Well, it's like this. It takes a lot to stop a good SM party. They have been known to survive police visits, changes of location halfway through, and medical emergencies, but what can spoil things worse than a cup of cold sick down the back of your corset is obnoxious men out to gawp at the perves.
And before Mr McDermott gets on our case, it is always men. The phone rings, it's some geezer: "I see you're doing this Boat Party, only it's got a dress code... Well, I'm a member of Hedonism, they'll vouch for me..." Yeah, so for everyone else, it's a special occasion that they dress up for, make a bit of effort, but for you – you're a member of Hedonism – so obviously we'll waive the principle in your case. As if.

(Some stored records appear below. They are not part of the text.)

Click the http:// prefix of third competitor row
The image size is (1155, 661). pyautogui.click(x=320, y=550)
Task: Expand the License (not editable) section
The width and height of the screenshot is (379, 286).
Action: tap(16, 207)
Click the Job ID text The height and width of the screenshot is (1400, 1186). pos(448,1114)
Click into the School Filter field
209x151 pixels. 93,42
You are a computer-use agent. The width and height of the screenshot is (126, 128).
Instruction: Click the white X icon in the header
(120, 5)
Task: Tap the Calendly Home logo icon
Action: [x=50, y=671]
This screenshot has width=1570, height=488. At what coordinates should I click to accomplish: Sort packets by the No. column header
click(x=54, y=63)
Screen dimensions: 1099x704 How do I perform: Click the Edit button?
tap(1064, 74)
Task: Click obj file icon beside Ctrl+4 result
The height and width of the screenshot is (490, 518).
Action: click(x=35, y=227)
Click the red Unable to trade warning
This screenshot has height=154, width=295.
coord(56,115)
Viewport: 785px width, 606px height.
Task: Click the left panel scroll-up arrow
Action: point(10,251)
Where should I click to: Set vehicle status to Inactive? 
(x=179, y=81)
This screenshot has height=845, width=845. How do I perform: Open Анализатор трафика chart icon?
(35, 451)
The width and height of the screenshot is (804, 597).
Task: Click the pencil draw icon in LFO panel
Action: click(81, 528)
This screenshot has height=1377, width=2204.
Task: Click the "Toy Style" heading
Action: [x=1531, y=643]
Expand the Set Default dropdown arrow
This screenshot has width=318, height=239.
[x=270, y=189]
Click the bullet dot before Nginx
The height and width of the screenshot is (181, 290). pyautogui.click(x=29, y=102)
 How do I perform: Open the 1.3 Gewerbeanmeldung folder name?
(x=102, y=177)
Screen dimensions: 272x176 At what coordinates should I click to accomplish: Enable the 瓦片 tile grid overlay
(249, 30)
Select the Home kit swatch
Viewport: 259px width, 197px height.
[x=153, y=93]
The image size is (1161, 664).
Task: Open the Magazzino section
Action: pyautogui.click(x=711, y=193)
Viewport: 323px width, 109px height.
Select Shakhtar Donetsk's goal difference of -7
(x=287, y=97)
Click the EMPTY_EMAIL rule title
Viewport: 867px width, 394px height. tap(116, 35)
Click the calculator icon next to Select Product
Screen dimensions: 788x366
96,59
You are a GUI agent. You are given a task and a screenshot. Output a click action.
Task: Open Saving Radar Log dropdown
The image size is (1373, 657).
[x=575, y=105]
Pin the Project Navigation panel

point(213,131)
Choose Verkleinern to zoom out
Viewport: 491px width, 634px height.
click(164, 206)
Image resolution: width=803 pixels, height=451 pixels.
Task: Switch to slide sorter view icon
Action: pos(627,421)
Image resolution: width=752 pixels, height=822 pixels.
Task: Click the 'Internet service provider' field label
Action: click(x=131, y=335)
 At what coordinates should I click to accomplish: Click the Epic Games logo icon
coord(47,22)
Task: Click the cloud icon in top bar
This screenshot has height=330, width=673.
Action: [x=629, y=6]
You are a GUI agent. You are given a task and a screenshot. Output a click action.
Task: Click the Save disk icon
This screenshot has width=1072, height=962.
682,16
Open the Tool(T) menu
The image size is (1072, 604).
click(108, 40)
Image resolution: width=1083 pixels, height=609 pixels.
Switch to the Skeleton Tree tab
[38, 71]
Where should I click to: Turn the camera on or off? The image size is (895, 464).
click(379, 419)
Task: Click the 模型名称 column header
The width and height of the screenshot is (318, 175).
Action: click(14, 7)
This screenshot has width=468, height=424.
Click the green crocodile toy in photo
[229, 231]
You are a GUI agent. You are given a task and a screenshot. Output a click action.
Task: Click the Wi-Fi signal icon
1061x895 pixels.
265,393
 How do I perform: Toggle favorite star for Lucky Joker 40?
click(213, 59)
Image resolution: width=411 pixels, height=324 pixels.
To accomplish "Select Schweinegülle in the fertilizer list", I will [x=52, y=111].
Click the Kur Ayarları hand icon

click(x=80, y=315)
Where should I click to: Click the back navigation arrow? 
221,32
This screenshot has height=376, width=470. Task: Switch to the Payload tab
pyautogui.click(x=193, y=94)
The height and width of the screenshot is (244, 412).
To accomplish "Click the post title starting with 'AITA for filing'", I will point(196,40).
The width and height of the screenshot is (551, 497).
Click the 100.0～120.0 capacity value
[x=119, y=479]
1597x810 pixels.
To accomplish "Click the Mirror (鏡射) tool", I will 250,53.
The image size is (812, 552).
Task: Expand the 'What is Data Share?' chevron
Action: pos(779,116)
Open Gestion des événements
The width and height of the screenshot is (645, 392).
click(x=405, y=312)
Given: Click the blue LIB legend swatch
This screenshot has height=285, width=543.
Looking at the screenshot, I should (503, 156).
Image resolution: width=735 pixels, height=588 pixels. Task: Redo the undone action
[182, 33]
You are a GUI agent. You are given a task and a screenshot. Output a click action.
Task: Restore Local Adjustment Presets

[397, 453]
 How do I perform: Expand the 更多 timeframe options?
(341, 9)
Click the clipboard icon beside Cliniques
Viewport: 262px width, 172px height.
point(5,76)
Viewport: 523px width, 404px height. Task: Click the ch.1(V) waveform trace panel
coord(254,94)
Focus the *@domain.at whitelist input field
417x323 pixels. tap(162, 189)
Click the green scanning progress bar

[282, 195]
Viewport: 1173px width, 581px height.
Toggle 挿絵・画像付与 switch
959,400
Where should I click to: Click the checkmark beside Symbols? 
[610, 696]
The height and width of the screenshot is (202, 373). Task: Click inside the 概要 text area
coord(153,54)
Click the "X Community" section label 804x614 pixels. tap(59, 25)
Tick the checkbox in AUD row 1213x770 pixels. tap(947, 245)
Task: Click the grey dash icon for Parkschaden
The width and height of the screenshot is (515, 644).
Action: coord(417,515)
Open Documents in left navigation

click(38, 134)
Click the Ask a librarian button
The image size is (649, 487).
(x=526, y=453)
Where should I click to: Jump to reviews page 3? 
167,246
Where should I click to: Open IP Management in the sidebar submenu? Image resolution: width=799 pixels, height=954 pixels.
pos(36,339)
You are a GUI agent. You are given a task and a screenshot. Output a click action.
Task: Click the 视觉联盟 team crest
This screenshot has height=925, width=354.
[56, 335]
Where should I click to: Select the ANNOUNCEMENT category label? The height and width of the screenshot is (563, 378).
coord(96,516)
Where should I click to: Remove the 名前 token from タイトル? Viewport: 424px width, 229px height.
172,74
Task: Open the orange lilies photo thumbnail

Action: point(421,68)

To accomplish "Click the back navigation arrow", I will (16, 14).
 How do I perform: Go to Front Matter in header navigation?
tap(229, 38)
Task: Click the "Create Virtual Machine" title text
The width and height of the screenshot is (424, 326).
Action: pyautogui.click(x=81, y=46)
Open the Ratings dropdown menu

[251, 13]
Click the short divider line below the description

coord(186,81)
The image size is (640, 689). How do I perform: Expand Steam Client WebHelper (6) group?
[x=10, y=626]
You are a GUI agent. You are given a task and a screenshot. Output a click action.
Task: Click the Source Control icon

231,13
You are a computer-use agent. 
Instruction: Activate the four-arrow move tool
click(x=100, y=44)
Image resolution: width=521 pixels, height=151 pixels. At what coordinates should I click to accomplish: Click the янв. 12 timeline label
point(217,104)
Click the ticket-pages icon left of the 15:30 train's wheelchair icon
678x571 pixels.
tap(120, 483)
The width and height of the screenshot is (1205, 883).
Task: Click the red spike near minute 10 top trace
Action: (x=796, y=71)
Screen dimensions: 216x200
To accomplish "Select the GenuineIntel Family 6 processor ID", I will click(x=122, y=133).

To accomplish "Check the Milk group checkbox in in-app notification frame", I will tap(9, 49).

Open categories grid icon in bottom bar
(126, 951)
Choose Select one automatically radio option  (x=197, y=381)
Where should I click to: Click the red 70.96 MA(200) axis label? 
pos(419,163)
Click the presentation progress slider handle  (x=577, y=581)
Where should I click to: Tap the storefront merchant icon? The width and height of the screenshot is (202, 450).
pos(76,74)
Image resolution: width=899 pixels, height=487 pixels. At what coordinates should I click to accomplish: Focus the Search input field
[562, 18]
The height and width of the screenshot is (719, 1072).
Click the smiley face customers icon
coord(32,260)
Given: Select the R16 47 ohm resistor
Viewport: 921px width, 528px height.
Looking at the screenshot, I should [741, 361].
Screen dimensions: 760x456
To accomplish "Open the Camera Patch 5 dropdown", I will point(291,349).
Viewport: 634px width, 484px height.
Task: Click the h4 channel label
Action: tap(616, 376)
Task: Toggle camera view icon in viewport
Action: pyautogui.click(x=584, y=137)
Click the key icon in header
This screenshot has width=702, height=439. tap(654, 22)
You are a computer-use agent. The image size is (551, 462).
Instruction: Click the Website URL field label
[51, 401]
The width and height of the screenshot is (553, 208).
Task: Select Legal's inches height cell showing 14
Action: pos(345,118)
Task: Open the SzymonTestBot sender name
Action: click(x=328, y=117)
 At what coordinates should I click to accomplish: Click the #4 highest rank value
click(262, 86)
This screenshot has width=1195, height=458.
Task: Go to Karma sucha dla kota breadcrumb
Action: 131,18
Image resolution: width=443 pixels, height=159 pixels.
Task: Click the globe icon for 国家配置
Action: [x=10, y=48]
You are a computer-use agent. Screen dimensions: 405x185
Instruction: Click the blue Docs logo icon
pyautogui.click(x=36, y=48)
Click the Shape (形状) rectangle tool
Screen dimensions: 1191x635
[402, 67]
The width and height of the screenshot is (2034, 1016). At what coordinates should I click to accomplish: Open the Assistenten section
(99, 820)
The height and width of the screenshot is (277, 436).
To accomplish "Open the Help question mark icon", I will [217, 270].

And what exactly is wearing slacks and a t-shirt going to achieve for you? Between you and the guy in the leather harness, who's going to score? It's going to be him, isn't it? Because he's made a considerable effort to look as good as possible, and you visibly don't give a fuck about other people; you're just out for as much as no effort will get you.
And don't get me wrong; that's fine – there are plenty of clubs who will cater for exactly what you want. You turn up straight from work, wearing whatever you like, and nubile young women will allow you to ogle, spank, even shag them, without any need on your part to learn style, good manners, conversation or intelligence. The important difference is that they will only doing it because you are paying them with money.
Just because we don't charge one tenth of what those clubs might does not make us a cut-price option: our parties are for players, not punters. The sum of money you pay at the door is the least part of your bargain with us: We work our bollocks off to make our parties look as good as possible, we won't let you in if you are trying to take the piss.
If you lie to our door staff, saying you have stuff to change into, when you haven't, we won't listen to any pathetic excuses about it being your first time, we will throw you out, and no, you don't get your money back.
If you want to debate these injustices, we suggest you go to a munch.